*** Stored data
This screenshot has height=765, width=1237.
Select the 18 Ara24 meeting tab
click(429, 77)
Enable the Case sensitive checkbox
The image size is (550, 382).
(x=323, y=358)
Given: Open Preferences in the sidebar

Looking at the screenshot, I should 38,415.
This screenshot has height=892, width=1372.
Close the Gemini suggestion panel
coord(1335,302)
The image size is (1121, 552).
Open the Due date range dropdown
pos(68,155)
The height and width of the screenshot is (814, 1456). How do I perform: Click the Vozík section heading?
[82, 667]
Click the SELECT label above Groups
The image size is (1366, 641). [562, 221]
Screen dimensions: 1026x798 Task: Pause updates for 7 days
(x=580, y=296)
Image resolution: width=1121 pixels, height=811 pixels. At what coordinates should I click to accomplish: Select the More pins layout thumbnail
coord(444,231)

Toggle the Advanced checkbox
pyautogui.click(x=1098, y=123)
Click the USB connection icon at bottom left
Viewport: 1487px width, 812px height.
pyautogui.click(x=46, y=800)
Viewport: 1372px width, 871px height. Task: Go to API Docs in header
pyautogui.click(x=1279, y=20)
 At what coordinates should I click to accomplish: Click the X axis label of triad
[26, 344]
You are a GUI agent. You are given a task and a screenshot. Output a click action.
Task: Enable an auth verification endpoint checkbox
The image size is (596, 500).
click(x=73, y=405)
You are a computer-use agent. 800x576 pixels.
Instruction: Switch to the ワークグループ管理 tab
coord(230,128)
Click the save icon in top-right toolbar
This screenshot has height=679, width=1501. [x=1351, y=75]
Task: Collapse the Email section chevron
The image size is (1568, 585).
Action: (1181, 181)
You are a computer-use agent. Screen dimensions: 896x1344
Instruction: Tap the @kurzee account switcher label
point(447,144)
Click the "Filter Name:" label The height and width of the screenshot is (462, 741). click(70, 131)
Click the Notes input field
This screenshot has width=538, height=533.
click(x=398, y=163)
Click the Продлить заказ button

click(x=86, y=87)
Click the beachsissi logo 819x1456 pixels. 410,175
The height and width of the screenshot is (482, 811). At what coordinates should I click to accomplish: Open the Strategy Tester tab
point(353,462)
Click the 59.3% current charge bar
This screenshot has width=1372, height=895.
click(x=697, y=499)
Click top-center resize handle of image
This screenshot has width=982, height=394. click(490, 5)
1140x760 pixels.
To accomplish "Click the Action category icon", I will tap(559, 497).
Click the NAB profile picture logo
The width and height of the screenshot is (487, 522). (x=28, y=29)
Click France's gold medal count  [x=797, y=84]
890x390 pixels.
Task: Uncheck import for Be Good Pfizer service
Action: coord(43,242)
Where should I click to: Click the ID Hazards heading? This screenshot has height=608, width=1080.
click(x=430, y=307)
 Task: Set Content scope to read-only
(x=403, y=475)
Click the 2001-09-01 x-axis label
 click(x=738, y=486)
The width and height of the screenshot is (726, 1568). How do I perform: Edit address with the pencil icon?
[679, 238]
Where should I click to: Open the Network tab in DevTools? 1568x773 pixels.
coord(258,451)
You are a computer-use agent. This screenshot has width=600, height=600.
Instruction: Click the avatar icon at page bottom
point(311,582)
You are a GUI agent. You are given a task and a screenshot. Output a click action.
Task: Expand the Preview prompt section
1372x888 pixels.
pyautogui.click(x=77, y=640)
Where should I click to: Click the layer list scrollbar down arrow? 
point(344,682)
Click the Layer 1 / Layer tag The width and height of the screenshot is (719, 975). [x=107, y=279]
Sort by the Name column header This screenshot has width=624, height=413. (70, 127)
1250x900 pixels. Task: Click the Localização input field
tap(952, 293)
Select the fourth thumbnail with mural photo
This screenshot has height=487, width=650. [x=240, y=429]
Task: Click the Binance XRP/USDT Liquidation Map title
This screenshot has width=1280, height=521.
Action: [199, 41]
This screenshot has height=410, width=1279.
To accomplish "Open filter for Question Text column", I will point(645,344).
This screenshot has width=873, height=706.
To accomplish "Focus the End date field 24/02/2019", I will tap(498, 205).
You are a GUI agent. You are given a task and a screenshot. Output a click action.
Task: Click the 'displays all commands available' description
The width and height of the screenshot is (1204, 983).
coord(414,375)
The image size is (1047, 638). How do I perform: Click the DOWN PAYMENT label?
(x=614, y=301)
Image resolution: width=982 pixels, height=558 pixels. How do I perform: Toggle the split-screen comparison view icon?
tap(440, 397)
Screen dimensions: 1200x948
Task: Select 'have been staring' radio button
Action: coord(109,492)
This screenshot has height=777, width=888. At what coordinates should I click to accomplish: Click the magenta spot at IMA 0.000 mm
******
#### What the task asks
Could you restate every record above word for word?

#### Response for this exercise
This screenshot has height=765, width=1237.
Select the 18 Ara24 meeting tab
click(429, 77)
Enable the Case sensitive checkbox
The image size is (550, 382).
(x=323, y=358)
Given: Open Preferences in the sidebar

Looking at the screenshot, I should 38,415.
This screenshot has height=892, width=1372.
Close the Gemini suggestion panel
coord(1335,302)
The image size is (1121, 552).
Open the Due date range dropdown
pos(68,155)
The height and width of the screenshot is (814, 1456). How do I perform: Click the Vozík section heading?
[82, 667]
Click the SELECT label above Groups
The image size is (1366, 641). [562, 221]
Screen dimensions: 1026x798 Task: Pause updates for 7 days
(x=580, y=296)
Image resolution: width=1121 pixels, height=811 pixels. At what coordinates should I click to accomplish: Select the More pins layout thumbnail
coord(444,231)

Toggle the Advanced checkbox
pyautogui.click(x=1098, y=123)
Click the USB connection icon at bottom left
Viewport: 1487px width, 812px height.
pyautogui.click(x=46, y=800)
Viewport: 1372px width, 871px height. Task: Go to API Docs in header
pyautogui.click(x=1279, y=20)
 At what coordinates should I click to accomplish: Click the X axis label of triad
[26, 344]
You are a GUI agent. You are given a task and a screenshot. Output a click action.
Task: Enable an auth verification endpoint checkbox
The image size is (596, 500).
click(x=73, y=405)
You are a computer-use agent. 800x576 pixels.
Instruction: Switch to the ワークグループ管理 tab
coord(230,128)
Click the save icon in top-right toolbar
This screenshot has height=679, width=1501. [x=1351, y=75]
Task: Collapse the Email section chevron
The image size is (1568, 585).
Action: (1181, 181)
You are a computer-use agent. Screen dimensions: 896x1344
Instruction: Tap the @kurzee account switcher label
point(447,144)
Click the "Filter Name:" label The height and width of the screenshot is (462, 741). click(70, 131)
Click the Notes input field
This screenshot has width=538, height=533.
click(x=398, y=163)
Click the Продлить заказ button

click(x=86, y=87)
Click the beachsissi logo 819x1456 pixels. 410,175
The height and width of the screenshot is (482, 811). At what coordinates should I click to accomplish: Open the Strategy Tester tab
point(353,462)
Click the 59.3% current charge bar
This screenshot has width=1372, height=895.
click(x=697, y=499)
Click top-center resize handle of image
This screenshot has width=982, height=394. click(490, 5)
1140x760 pixels.
To accomplish "Click the Action category icon", I will tap(559, 497).
Click the NAB profile picture logo
The width and height of the screenshot is (487, 522). (x=28, y=29)
Click France's gold medal count  [x=797, y=84]
890x390 pixels.
Task: Uncheck import for Be Good Pfizer service
Action: coord(43,242)
Where should I click to: Click the ID Hazards heading? This screenshot has height=608, width=1080.
click(x=430, y=307)
 Task: Set Content scope to read-only
(x=403, y=475)
Click the 2001-09-01 x-axis label
 click(x=738, y=486)
The width and height of the screenshot is (726, 1568). How do I perform: Edit address with the pencil icon?
[679, 238]
Where should I click to: Open the Network tab in DevTools? 1568x773 pixels.
coord(258,451)
You are a computer-use agent. This screenshot has width=600, height=600.
Instruction: Click the avatar icon at page bottom
point(311,582)
You are a GUI agent. You are given a task and a screenshot. Output a click action.
Task: Expand the Preview prompt section
1372x888 pixels.
pyautogui.click(x=77, y=640)
Where should I click to: Click the layer list scrollbar down arrow? 
point(344,682)
Click the Layer 1 / Layer tag The width and height of the screenshot is (719, 975). [x=107, y=279]
Sort by the Name column header This screenshot has width=624, height=413. (70, 127)
1250x900 pixels. Task: Click the Localização input field
tap(952, 293)
Select the fourth thumbnail with mural photo
This screenshot has height=487, width=650. [x=240, y=429]
Task: Click the Binance XRP/USDT Liquidation Map title
This screenshot has width=1280, height=521.
Action: [199, 41]
This screenshot has height=410, width=1279.
To accomplish "Open filter for Question Text column", I will point(645,344).
This screenshot has width=873, height=706.
To accomplish "Focus the End date field 24/02/2019", I will tap(498, 205).
You are a GUI agent. You are given a task and a screenshot. Output a click action.
Task: Click the 'displays all commands available' description
The width and height of the screenshot is (1204, 983).
coord(414,375)
The image size is (1047, 638). How do I perform: Click the DOWN PAYMENT label?
(x=614, y=301)
Image resolution: width=982 pixels, height=558 pixels. How do I perform: Toggle the split-screen comparison view icon?
tap(440, 397)
Screen dimensions: 1200x948
Task: Select 'have been staring' radio button
Action: coord(109,492)
This screenshot has height=777, width=888. At what coordinates should I click to accomplish: Click the magenta spot at IMA 0.000 mm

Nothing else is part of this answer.